## Reading passage

[Begin]

(Bloomberg)—The newly-agreed forum between Britain and the European Union will seek “transparency and appropriate dialog” about cross-border financial market access, according to the accord reached last week for post-Brexit regulatory cooperation.

That marks a slight change from earlier drafts that said the two sides would have “informal consultations” on equivalence. The agreed version also no longer explicitly commits the two sides to discuss taxes on the financial industry, as an earlier EU draft did, according to a person with knowledge of the document.

The memorandum of understanding said the two sides will have a dialog on “the process of adoption, suspension and withdrawal of equivalence decisions” that are needed by each side to repair the ongoing rupture to banking and trading. The agreement emphasizes that equivalence remains a separate and unilateral process.

Though both sides have downplayed the potential for any rapid breakthroughs in relations, the agreement’s wording suggest it may help ease separate assessments by the two sides on whether to let the City of London have more access to the bloc. The forum may start its activities as soon as the agreement is signed.

Technical Discussions

The U.K. Treasury said last week that technical discussions on the text had been concluded and formal steps need to be taken by both sides before the memorandum is signed. “It is expected that this can be done expeditiously,” the statement said.

[End]

## Items from a data source

[Begin]

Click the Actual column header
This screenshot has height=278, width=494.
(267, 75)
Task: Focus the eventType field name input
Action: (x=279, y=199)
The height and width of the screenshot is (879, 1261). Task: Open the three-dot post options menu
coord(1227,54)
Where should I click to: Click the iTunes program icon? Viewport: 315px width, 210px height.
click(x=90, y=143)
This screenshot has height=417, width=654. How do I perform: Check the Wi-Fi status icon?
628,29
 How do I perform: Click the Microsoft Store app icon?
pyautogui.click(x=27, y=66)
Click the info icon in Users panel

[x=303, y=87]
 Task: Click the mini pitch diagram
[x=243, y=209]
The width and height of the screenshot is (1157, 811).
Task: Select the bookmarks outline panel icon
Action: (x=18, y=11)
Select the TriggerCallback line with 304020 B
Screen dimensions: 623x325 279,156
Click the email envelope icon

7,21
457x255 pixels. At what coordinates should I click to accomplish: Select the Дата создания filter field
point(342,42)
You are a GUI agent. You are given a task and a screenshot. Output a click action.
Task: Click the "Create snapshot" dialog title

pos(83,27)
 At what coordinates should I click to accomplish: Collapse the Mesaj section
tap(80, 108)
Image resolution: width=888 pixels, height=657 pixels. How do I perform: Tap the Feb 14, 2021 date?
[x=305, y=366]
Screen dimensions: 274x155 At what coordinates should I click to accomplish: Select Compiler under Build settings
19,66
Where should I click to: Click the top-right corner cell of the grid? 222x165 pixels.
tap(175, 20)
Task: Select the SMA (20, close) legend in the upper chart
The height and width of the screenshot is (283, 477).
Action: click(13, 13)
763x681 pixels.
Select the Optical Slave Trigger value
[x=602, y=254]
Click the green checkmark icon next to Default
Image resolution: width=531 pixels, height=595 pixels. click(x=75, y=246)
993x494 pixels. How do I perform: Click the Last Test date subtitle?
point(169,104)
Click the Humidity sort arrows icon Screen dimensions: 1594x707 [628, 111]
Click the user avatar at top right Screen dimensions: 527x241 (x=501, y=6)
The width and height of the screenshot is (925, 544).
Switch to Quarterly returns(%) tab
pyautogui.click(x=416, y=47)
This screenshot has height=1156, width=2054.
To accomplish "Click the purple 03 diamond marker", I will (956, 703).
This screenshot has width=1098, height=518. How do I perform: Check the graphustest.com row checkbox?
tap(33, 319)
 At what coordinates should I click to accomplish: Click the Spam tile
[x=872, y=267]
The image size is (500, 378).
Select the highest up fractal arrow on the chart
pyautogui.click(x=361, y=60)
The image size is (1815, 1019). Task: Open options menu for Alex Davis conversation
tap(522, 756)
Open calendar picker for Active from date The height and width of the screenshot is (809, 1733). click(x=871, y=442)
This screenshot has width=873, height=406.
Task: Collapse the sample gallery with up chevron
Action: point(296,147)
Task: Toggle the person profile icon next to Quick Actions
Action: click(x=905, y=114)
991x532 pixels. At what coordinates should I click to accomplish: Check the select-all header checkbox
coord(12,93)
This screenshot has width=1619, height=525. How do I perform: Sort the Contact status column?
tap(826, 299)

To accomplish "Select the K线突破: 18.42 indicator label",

[End]

## What this exercise asks
a – Print the passage in the article on post-Brexit financial regulation from "The U.K. Treasury" to "the statement said.".
b – In the article on post-Brexit financial regulation, why does each side need equivalence decisions?

## Answers to each task
a –
The U.K. Treasury said last week that technical discussions on the text had been concluded and formal steps need to be taken by both sides before the memorandum is signed. “It is expected that this can be done expeditiously,” the statement said.

b – Each side needs them to repair the ongoing rupture to banking and trading.